Tuesday, September 22, 2015

Tuhan dalam al-Qur’an dan al-Kitab




Muhammad Barir

A.    Posisi al-Qur’an dan Bible
Sebenarnya, menyandingkan antara al-Qur’an dengan Bible tidaklah tepat. Hal tersebut dikarenakan bagian al-Kitab yakni perjanjian baru (new testament) sebagaimana yang dipercayai oleh umat Kristiani bahwa wahyu bukanlah Bible, namun wahyu adalah apa yang termanifestasikan dalam segumpal darah dan daging, yakni sosok Kristus.[1] Namun, meski tidak cukup tepat, menyandingkan antara al-Qur’an dengan Bible adalah penting, sebab keduannya sama-sama hadir sebagai sesuatu yang diyakini merupakan Kitab Suci. Selain itu, kuduanya saat ini adalah salah satu peninggalan yang tersisa yang sampai pada kita dari masa dimana baik Islam maupun Kristen menyampaikan ajarannya pada umat kala itu.
Umat Islam menempatkan al-Qur’an sebagai kitab sakral (par excellence), qadim, dan suci. Penafsiran terhadapnya diperketat dengan syarat-syarat yang telah dibakukan oleh kesepakatan ulama. Hal tersebut tidak terjadi pada Bible. Kitab ini diterima dan disadari oleh umat kristiani sebagai karya yang ditulis. Lima kitab (Pentateuch) dapat ditafsiri dan diterjemah ke dalam berbagai bahasa dengan kaidah yang lebih longgar, sebuah kebebasan yang tidak sulit ditemukan dalam sejarah al-Qur’an. Penterjemahan Bible bersentuhan dengan Septuagint.[2] Dengan menggunakan hermeneutika, Bible bisa dikatakan lebih dekat pada mobilitas zaman dan lebih kontekstual. Dengan masing-masing kelemahan dan keunggulan ini, baik al-Qur’an dan Bible keduanya menjadi salah satu rujukan dalam hokum, keshalehan (piety), dan ibadah (liturgy).

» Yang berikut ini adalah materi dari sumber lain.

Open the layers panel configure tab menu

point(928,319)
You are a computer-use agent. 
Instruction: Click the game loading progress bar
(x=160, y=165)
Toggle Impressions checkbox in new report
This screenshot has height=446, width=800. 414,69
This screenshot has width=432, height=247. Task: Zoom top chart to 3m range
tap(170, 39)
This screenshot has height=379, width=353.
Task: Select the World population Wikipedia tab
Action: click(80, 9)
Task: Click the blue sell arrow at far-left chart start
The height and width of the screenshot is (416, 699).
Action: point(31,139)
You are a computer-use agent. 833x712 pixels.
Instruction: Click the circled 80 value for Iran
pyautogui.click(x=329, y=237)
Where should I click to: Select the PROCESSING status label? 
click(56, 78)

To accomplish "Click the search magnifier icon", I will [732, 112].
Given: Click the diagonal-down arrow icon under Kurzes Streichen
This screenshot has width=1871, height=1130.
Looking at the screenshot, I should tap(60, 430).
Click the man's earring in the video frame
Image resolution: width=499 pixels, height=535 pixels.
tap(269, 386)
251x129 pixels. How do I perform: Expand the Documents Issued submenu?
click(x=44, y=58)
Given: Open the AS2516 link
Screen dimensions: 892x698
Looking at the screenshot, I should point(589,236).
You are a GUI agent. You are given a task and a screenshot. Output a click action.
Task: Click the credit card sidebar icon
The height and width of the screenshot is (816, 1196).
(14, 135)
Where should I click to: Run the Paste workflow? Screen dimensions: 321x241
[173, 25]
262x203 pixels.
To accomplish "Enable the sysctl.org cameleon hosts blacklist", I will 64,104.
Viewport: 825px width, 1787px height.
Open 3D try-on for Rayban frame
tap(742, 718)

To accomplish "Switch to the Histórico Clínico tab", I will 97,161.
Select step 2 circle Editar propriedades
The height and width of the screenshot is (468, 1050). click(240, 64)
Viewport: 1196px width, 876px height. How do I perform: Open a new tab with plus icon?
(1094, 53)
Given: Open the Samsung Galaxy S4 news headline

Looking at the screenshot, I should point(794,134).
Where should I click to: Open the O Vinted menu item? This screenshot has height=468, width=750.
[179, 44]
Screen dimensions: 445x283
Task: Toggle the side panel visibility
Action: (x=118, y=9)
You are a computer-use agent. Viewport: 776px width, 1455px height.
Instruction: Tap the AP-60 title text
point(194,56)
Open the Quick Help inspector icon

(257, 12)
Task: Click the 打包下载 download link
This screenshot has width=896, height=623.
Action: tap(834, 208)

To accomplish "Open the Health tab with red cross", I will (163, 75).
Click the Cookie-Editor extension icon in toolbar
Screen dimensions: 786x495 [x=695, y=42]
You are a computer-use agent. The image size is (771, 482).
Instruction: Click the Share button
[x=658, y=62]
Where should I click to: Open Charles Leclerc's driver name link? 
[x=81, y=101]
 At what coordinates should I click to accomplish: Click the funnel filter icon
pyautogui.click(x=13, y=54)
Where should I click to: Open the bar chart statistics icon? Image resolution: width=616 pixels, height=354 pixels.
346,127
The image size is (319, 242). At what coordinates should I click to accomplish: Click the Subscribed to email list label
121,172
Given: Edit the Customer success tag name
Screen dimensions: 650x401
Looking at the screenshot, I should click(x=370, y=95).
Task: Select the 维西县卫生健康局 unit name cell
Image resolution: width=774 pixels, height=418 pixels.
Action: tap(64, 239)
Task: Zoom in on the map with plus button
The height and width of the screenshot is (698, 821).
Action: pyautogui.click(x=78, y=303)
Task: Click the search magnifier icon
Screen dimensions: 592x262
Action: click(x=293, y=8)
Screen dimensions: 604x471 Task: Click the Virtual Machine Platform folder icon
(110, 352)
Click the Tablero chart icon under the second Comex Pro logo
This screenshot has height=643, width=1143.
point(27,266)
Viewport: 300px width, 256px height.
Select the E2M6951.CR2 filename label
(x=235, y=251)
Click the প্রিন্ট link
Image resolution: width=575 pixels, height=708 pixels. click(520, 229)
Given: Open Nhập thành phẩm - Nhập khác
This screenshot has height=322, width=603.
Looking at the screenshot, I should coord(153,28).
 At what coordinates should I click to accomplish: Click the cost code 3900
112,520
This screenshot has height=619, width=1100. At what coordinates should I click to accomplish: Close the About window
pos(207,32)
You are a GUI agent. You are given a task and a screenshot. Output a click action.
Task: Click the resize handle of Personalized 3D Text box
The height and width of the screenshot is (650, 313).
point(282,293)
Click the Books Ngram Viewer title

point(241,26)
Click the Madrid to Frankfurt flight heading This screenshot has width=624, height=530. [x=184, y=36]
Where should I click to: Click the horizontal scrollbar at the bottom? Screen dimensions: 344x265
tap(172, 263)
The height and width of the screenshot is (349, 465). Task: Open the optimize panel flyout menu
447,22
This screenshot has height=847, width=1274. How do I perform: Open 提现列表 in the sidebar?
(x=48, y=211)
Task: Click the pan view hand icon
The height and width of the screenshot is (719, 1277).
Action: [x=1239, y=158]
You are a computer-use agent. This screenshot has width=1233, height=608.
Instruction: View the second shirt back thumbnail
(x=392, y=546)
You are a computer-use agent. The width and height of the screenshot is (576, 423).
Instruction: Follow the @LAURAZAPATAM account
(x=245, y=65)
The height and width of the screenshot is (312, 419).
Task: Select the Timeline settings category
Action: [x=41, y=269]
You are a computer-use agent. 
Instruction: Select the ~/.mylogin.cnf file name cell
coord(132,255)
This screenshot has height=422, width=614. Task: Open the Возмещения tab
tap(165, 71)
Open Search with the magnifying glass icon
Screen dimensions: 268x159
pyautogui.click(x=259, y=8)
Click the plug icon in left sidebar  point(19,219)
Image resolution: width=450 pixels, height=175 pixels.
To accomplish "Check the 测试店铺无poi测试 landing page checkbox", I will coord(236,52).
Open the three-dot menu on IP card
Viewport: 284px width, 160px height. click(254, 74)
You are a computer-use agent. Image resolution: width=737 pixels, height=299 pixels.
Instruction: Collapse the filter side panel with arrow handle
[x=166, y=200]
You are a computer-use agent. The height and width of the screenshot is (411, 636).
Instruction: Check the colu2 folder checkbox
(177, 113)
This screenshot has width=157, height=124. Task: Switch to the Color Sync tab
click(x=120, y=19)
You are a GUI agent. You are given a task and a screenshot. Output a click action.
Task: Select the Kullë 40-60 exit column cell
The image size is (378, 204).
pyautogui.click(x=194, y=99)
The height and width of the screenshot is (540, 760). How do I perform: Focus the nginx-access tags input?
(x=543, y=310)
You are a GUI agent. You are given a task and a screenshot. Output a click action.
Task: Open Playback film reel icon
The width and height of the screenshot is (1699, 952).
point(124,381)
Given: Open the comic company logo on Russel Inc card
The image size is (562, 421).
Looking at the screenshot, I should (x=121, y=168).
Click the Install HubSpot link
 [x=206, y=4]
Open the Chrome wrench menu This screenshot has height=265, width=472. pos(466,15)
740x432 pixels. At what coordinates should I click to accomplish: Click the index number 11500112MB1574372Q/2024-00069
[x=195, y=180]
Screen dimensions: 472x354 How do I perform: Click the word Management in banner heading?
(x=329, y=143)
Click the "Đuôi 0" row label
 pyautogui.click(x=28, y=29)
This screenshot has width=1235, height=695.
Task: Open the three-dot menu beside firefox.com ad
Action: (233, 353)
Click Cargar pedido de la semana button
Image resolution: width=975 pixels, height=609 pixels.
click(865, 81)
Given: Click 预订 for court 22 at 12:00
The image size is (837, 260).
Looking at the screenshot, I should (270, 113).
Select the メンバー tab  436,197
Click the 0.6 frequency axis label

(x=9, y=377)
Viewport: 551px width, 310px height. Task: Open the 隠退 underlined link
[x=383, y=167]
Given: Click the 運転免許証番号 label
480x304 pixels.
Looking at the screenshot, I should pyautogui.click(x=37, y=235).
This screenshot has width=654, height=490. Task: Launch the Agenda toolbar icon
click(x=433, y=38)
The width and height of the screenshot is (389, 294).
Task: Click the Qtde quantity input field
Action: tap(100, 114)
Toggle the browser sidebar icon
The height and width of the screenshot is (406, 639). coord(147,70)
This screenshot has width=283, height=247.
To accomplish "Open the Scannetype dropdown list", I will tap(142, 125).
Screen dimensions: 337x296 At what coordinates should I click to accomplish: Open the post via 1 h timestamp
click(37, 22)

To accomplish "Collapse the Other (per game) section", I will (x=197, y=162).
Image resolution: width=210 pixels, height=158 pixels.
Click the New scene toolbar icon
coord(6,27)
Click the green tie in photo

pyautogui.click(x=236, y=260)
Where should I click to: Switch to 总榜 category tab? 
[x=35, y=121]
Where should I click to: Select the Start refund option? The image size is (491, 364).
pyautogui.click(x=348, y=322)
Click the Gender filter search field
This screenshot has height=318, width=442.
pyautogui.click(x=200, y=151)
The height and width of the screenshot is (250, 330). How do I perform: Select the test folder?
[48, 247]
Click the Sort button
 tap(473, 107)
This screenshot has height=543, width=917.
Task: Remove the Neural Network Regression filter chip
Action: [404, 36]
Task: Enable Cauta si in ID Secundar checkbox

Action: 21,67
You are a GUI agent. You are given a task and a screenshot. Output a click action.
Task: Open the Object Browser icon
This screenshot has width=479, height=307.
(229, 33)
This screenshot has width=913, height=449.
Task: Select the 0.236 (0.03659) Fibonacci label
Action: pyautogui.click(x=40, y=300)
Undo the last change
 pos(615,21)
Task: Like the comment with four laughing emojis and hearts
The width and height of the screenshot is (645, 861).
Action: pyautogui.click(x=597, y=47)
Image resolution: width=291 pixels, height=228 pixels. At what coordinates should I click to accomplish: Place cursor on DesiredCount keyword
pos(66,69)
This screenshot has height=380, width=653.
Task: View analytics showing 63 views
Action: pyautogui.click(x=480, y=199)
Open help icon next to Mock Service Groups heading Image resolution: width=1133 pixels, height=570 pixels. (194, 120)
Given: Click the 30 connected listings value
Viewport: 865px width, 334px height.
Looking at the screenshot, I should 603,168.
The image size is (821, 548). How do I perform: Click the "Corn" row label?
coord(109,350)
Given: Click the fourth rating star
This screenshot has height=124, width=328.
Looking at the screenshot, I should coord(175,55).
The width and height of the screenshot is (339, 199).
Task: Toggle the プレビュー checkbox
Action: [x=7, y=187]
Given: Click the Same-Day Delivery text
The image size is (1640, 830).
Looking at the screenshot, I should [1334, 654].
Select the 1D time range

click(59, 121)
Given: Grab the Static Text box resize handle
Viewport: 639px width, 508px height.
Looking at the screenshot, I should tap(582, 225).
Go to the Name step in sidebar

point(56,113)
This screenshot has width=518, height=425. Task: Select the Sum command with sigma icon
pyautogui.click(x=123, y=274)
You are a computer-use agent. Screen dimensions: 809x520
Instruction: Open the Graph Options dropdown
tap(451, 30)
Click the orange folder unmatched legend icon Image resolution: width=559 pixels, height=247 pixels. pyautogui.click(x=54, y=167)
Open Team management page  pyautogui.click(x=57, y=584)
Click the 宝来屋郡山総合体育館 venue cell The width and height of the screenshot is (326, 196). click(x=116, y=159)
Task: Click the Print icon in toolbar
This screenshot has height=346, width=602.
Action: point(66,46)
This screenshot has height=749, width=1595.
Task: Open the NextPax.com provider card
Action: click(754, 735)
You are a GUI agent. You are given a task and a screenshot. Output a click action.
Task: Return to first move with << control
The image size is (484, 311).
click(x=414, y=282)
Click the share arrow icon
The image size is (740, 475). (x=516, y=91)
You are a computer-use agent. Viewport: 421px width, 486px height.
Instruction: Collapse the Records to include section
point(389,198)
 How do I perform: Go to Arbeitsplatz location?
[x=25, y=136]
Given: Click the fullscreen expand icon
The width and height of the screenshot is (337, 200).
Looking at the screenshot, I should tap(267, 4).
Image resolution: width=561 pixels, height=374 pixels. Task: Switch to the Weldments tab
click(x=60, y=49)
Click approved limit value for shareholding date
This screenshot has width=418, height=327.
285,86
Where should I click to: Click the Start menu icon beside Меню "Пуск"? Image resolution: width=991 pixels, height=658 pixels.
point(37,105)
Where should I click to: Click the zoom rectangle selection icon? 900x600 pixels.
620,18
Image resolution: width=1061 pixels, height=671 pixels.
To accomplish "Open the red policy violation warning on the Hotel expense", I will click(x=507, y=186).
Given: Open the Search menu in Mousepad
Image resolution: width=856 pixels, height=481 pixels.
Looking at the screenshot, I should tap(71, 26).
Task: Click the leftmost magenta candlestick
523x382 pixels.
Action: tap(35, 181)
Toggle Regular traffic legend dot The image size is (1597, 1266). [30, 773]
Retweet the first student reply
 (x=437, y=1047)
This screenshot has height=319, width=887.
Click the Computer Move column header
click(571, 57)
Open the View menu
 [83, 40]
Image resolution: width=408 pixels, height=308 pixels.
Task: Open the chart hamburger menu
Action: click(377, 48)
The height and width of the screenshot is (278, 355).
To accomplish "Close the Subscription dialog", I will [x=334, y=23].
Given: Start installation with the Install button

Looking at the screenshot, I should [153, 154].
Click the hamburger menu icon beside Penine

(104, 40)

B.     Tuhan dalam al-Qur’an dan al-Kitab
Tuhan dalam pengertian dan keyakinan pemeluk Yahudi memang memiliki perbedaan dengan apa yang menjadi keyakinan hampir keseluruhan pemeluk Islam, namun ada sedikit kesamaan jika kita melihat keterangan dalam Kitab Keluaran 3: 14 di mana Tuhan yang saat itu ditanya oleh Musa tentang siapa namanya hanya menjawab Ehyeh asher Ehyeh “Aku adalah Aku”. Dalam bahasa Ibrani, istilah seperti itu merupakan sebuah idiom yang disengaja oleh seseorang untuk menutupi jati dirinya atau dalam bahasa maknawiah, ungkapan “Ehyeh asher Ehyeh” menunjukan Tuhan ingin berkata pada musa bahwa “janganlah kau berfikir tentang aku, namun pikirkanlah dirimu sendiri.”[3] Dari kisah ini, secara umum menyebut nama Tuhan merupakan hal yang dianggap tabu bagi pemeluk Yahudi bahkan dalam penulisan pun mereka menggunakan inisial YHWH dalam mengungkapkan istilah Yahweh.
Tidak hanya dalam tradisi Yahudi, dalam Islam pelarangan memikirkan Tuhan juga pernah menjadi acuan pelarangn ilmu kalam umat Islam mengenal tafakkaru fi khalq Allah wa la tafakkaru fi dzat Allah “pikirkanlah ciptaan Allah, jangan pikirkan dzat (wujut materi) Allah”. Kesamaan ini menunjukan bahwa antara umat Yahudi dengan Islam memiliki kesamaan perlakuan dalam memproyeksikan Tuhan sebagai sesuatu yang sacral dengan member sekat antara Ia dengan manusia. Secara lebih jauh, antara keduanya mengajukan Tuhan sebagai sosok yang tidak dapat dijangkau akal.


[1] Wilfred Cantwell Smith, Kitab Suci Agama-Agama (Jakarta: Teraju, 2005), hlm. 76.
[2] Septuagint adalah terjemahan kitab suci bahasa Yahudi ke dalam bahasa yunani yang dilakukan beberapa abad sebelum masehi.
[3] Keluaran 3: 14,  lihat Karen Armstrong, Sejarah Tuhan (Bandung: Mizan, 2011), hlm. 53.